PROVOOST. “( lacht) Ik denk dat ik in de eerste plaats een specialist ben geworden in de transformatie van een organisatie, leiderschap in termen van heel goed omgaan met de psychodynamiek van een organisatie en daar het beste uit halen. En voortdurend grenzen verleggen en mensen helpen hun grenzen te verleggen, zelfs tot op een punt waarvan ze tot voor kort dachten dat het niet kon. Dat je daarnaast dan ook een financiële en een commerciële man bent, is onvermijdelijk en ook heel noodzakelijk. Ten slotte moet je ervoor zorgen dat je merk tot de verbeelding blijft spreken, dat je merk een merk is van hart en ziel en niet alleen van prijspositionering en de beste promotie van de maand.”

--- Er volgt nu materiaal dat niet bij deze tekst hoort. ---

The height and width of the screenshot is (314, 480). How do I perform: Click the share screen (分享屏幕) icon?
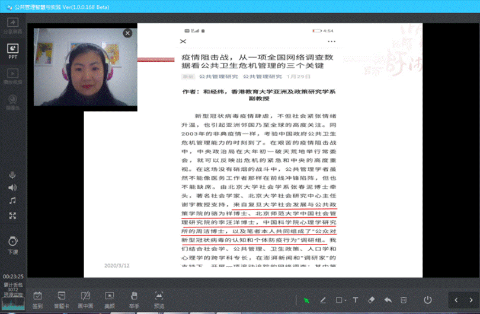pos(12,26)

Herkent u nog iets typisch Nederlands, iets calvinistisch of protestants, in Philips?

PROVOOST. “Nee, niet echt. Ik associeer het Nederlandse bedrijfsleven of Philips meer met het Nederland van de Verenigde Oost-Indische Compagnie. De cultuur van een handelshuis of handeldrijven in de letterlijke zin van het woord, nieuwe markten ontginnen en uitzwermen over de wereld, eerder dan, zeg maar, het calvinistische of puur Hollandse model. Dat is ook een van de krachten van dit bedrijf. Het is precies de reden waarom Philips door Brazilianen als een Braziliaans bedrijf wordt beschouwd en door Chinezen gaandeweg als een Chinese entiteit, door Fransen als Frans en door Belgen als Belgisch. De koopmansgeest zit in het DNA van dit bedrijf. Dat en die honger naar innovatie, die burning desire om iets nieuws uit te vinden.”

Vindt u dat de economie over het algemeen in de goede richting zit?

PROVOOST. “Ik ben bang om te optimistisch te zijn. Er is een zekere verbetering. Maar of er nu echt een kentering is, een doorbraak? Ik denk dat er meer vraagtekens dan zekerheden zijn. We hebben het er al over gehad: de flat tv en flat displays vertonen enorme groeicijfers, 200 %, 300 %, 400 %. Maar je hebt ook segmenten die gewoon in elkaar vallen. Neem nu de klassieke audiomarkt. Die wordt compleet weggeveegd. In zo’n markt is het ontzettend moeilijk om extrapolaties te maken. De onvoorspelbaarheid is nog altijd vrij groot.”

Hebt u nog contacten in België?

PROVOOST. “Heel weinig. Ik ben daar van 1993 weg, langer dan tien jaar. In het begin heb ik nog wel eens een seminarie gegeven aan het Vlerick-instituut, waar ik bijgestudeerd heb. Maar uit het oog is uit het hart, hè.”

Houdt u bekende jaargenoten over aan uw Vlerick-periode?

PROVOOST. “Neen. Mijn geheugen laat me in de steek, denk ik. Als je met hebben en houden vertrekt en met kind en kroost in Italië woont – ik heb drie kinderen, van twaalf, veertien en zestien jaar -, dan is Italië voor hen meer vaderland dan voor mij. Ik vertoef bijna ieder weekend in Italië, in de streek rond Varese. Ik probeer de kerk in het midden te houden. Het is heel essentieel dat je die balans houdt. Je moet een entente cordiale met je echtgenote en kinderen hebben om dit nomadenwerk vol te houden.”